Chapter 6, “The Ability to Lead,” speaks to me. On the Myers-Briggs personality evaluation, I’m an INTJ. Translated, this means I have stronger tendencies to probe below the surface for what is important, rather than seek out concrete experiences, to make decisions based on deliberation, and to prefer structure over spontaneity in many (though certainly not all) areas of my life. For all of my adult life I’ve had a leadership role of some kind within the church and within society. Leadership feels and looks different for the introvert. But the introvert leader brings important skills to the table. Models of introverted leadership include Mother Teresa, Martin Luther King Jr., and Jonathan Edwards. Old Testament saints Moses and Jacob probably were introverts. The young pastor Timothy, so important to the ministry of St. Paul, may have been an introvert (see 2 Timothy 1:7). Then there’s Mary, the mother of Jesus, and Mary, who was Martha’s sister (see Luke 10:38-42). I suppose Esther, the Old Testament figure who changed the course of history for Israel, was an introvert. Not bad company, really.

(Diane Hamilton offers a sample list of celebrities, showing some famous extroverts and some famous introverts.)

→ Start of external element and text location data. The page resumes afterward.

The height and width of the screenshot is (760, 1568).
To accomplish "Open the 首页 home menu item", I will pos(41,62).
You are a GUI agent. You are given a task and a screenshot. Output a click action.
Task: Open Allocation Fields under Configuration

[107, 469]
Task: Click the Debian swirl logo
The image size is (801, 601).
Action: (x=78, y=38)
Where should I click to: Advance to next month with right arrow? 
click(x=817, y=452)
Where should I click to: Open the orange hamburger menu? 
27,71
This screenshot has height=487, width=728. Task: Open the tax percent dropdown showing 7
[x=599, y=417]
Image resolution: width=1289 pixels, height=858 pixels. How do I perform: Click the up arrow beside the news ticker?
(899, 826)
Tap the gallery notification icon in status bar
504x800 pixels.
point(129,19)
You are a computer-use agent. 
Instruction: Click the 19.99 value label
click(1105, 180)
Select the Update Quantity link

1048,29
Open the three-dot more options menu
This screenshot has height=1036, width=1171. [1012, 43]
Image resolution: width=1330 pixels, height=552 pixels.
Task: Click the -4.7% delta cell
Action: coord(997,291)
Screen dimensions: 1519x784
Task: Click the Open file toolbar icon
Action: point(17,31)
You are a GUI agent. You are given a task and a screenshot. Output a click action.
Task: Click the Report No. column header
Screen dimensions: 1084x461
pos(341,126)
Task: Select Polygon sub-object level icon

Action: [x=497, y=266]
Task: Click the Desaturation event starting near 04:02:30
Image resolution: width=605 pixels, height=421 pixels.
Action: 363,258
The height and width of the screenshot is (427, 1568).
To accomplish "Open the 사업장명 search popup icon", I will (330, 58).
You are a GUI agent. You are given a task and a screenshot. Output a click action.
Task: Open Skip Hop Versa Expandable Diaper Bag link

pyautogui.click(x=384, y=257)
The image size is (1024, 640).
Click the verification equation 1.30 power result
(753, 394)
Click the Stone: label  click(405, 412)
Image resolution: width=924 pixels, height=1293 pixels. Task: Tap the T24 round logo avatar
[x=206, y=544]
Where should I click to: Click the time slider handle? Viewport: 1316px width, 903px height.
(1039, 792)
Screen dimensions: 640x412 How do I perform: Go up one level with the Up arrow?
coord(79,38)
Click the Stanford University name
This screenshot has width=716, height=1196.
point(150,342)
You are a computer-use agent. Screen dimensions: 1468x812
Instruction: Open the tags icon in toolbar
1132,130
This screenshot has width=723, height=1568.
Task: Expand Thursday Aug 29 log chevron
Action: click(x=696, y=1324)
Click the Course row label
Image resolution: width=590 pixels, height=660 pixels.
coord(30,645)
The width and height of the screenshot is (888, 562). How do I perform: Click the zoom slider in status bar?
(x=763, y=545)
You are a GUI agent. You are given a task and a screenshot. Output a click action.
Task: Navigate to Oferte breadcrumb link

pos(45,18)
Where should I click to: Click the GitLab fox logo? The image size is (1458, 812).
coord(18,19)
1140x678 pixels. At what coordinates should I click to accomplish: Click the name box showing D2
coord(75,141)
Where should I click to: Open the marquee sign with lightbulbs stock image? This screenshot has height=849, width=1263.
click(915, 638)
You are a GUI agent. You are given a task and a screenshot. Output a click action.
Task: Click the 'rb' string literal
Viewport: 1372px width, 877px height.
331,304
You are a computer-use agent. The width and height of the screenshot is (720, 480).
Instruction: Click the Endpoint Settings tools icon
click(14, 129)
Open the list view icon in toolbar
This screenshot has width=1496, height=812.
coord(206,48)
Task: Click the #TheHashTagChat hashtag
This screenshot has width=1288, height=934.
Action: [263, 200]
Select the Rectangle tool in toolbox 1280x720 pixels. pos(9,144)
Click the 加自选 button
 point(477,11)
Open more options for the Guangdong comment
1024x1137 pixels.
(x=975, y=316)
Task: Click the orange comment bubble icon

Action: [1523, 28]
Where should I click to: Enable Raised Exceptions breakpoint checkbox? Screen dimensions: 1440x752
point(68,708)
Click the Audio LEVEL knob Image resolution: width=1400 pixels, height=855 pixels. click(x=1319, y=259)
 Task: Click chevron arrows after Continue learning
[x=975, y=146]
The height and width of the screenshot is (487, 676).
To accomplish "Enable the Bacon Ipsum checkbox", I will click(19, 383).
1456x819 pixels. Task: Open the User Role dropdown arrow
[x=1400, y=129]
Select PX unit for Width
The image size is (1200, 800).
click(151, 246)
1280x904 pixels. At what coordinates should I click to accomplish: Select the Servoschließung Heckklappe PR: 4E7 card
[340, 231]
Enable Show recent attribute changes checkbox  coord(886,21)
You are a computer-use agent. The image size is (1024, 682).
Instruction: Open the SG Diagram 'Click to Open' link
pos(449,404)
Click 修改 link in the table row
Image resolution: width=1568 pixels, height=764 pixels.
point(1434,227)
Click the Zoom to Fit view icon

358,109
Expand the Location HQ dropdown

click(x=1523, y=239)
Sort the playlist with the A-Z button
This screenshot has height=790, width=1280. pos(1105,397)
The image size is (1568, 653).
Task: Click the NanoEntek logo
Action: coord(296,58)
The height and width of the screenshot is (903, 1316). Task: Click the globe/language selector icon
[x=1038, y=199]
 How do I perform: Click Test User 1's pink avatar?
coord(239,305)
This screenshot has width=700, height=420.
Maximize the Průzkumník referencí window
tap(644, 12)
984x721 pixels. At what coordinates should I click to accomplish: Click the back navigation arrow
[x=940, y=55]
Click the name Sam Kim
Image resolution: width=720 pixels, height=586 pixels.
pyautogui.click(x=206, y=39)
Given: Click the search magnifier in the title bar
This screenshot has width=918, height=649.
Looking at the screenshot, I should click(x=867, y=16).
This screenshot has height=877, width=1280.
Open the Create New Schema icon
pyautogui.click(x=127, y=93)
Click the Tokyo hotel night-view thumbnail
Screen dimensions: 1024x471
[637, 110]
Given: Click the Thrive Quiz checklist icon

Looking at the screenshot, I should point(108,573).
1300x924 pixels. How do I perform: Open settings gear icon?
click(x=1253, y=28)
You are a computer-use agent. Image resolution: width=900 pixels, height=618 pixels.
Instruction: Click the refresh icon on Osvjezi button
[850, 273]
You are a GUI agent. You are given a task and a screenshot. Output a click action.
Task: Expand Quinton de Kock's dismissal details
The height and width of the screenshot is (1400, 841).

Chapter 7, “Leading as Ourselves,” is one of the longest and most valuable chapters. McHugh extends his treatment of leadership and gets into specific details of preaching as an introvert, functioning as a spiritual director, the differences in leading extroverts and leading other introverts. He writes very candidly on this subject.

A consistent critique of my ministry has been a lack of communication. What people sometimes consider to be my flaws betrays their extroverted expectations for communication.

Speaking from experience, I can say that there is real lived wisdom in that statement. University students, for example, expect—and often prefer—extrovert communication. This is reinforced in countless ways. At the graduate level, many of them aspire to be the kind of teacher that they expect their teachers to be. Which is to say: extroverts (in the Jungian sense). But they are not all extroverts themselves, and they never will be. So they need models of introvert leadership in teaching and mentoring. Also, they might benefit from considering what an introvert teacher offers that most extrovert teachers do not, because of how they’re wired. (This topic deserves several posts at another time!)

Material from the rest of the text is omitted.